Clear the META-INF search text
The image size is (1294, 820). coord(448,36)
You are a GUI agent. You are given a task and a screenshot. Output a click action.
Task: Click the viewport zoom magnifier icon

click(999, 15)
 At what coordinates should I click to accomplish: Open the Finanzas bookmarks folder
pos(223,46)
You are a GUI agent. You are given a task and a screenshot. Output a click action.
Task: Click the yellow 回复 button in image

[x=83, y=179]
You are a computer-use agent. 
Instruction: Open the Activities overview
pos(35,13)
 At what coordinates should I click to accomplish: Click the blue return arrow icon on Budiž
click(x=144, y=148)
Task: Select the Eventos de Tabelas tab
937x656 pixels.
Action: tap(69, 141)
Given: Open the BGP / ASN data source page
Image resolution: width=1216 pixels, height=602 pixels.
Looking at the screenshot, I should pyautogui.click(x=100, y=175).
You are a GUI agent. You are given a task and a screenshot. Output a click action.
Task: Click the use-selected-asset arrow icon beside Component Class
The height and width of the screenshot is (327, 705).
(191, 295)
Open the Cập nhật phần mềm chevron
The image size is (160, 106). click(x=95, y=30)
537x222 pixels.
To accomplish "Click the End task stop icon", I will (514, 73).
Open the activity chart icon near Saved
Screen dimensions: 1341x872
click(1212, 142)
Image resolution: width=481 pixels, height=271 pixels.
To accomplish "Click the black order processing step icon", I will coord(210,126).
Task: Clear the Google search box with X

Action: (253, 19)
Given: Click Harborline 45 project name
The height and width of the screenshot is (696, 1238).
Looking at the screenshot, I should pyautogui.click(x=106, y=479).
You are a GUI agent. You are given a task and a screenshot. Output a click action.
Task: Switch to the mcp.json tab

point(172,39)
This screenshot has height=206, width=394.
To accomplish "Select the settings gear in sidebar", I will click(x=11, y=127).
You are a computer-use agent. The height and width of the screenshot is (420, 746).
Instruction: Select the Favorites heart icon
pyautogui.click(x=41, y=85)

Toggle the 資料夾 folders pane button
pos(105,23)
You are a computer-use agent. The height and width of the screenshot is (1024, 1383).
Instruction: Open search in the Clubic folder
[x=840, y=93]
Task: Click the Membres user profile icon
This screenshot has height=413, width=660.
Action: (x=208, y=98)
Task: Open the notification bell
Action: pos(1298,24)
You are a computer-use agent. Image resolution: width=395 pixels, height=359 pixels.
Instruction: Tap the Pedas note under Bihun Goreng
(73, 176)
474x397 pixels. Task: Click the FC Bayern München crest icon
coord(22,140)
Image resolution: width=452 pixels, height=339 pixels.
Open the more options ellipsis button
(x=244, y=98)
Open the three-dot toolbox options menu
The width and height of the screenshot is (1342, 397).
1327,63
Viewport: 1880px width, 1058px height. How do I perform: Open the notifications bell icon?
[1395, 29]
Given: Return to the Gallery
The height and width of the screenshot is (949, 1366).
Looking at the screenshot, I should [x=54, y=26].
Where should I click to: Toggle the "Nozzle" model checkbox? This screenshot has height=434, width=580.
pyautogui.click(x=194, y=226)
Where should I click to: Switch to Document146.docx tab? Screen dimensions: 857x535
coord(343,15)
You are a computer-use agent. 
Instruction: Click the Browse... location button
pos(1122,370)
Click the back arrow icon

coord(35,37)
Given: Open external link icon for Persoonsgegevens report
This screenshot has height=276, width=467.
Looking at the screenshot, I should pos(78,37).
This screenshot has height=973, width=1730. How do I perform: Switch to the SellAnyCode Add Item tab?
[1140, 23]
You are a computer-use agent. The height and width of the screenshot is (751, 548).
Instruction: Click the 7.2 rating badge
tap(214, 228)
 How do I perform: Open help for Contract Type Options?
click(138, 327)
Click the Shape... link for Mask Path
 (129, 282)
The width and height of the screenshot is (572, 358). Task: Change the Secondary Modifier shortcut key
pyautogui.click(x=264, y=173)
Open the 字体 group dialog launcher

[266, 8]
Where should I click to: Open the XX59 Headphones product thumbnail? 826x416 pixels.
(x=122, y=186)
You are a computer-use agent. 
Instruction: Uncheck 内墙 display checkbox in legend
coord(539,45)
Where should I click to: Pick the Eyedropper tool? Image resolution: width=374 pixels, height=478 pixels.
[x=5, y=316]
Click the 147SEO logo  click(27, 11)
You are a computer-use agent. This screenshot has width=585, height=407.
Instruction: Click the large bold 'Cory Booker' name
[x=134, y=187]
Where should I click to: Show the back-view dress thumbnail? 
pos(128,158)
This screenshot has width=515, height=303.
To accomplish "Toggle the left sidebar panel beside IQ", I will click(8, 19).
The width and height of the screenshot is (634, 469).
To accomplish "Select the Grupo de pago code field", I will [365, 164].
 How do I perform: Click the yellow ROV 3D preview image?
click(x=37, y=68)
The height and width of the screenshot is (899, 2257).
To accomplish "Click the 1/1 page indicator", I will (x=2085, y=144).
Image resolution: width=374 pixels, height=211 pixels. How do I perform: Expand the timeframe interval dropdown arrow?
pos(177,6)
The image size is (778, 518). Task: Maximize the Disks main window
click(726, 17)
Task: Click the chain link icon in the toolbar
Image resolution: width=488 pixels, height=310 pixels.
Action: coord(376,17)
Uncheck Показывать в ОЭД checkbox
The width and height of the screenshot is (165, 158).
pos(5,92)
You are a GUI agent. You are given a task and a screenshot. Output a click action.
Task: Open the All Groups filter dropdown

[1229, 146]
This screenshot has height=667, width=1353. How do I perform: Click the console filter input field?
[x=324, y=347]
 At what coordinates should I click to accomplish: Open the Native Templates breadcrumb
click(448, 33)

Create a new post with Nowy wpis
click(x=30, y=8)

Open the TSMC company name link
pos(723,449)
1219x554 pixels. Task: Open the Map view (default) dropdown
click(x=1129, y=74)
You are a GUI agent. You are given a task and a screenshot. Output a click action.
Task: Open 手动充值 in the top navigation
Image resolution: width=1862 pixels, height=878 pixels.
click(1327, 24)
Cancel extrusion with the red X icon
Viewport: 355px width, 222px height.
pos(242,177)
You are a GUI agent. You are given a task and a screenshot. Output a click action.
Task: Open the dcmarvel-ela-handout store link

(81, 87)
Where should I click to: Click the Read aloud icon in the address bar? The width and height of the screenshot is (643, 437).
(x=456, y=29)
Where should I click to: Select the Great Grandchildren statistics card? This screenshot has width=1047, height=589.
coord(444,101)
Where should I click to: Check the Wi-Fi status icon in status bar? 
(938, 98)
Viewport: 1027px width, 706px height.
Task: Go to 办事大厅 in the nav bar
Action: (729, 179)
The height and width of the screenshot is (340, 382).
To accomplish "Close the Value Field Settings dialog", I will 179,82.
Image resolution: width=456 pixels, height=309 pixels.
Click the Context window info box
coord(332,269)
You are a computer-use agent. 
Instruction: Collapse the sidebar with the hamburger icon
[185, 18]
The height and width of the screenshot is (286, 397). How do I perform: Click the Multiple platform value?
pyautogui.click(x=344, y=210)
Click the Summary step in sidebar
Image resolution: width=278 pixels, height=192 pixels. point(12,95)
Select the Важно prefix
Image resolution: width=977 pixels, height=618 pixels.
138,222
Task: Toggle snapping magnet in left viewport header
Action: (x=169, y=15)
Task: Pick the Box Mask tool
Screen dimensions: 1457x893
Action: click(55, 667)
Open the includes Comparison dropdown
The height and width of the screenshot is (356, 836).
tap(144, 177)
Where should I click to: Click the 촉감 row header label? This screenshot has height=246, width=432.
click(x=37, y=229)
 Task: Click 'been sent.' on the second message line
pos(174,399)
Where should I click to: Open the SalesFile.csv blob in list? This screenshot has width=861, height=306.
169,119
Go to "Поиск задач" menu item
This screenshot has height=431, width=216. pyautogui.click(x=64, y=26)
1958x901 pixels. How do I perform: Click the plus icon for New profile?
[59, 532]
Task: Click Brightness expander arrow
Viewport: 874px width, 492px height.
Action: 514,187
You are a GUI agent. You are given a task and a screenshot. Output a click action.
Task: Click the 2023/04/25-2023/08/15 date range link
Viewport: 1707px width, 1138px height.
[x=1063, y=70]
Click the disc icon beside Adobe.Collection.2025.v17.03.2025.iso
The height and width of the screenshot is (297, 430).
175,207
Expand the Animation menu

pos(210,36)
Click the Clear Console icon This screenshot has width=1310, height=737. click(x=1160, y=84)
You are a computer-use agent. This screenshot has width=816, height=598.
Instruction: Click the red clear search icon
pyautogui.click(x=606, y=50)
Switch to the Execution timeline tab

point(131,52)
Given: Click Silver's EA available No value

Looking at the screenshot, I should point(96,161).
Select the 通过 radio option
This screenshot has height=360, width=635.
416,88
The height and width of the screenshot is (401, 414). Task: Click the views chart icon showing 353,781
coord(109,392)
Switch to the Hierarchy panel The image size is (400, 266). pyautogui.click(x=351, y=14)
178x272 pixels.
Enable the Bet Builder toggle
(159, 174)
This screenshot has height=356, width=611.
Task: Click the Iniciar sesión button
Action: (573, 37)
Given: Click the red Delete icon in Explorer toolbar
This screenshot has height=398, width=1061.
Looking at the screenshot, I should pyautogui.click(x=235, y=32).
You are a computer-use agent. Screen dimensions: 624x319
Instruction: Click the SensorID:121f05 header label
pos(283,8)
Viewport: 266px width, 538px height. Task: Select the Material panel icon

* * *

Your task: Print the data above again without changes, starting with the first line and going on through the line that contains "pos(223,46)", both ends included.

Solved exercise:
Clear the META-INF search text
The image size is (1294, 820). coord(448,36)
You are a GUI agent. You are given a task and a screenshot. Output a click action.
Task: Click the viewport zoom magnifier icon

click(999, 15)
 At what coordinates should I click to accomplish: Open the Finanzas bookmarks folder
pos(223,46)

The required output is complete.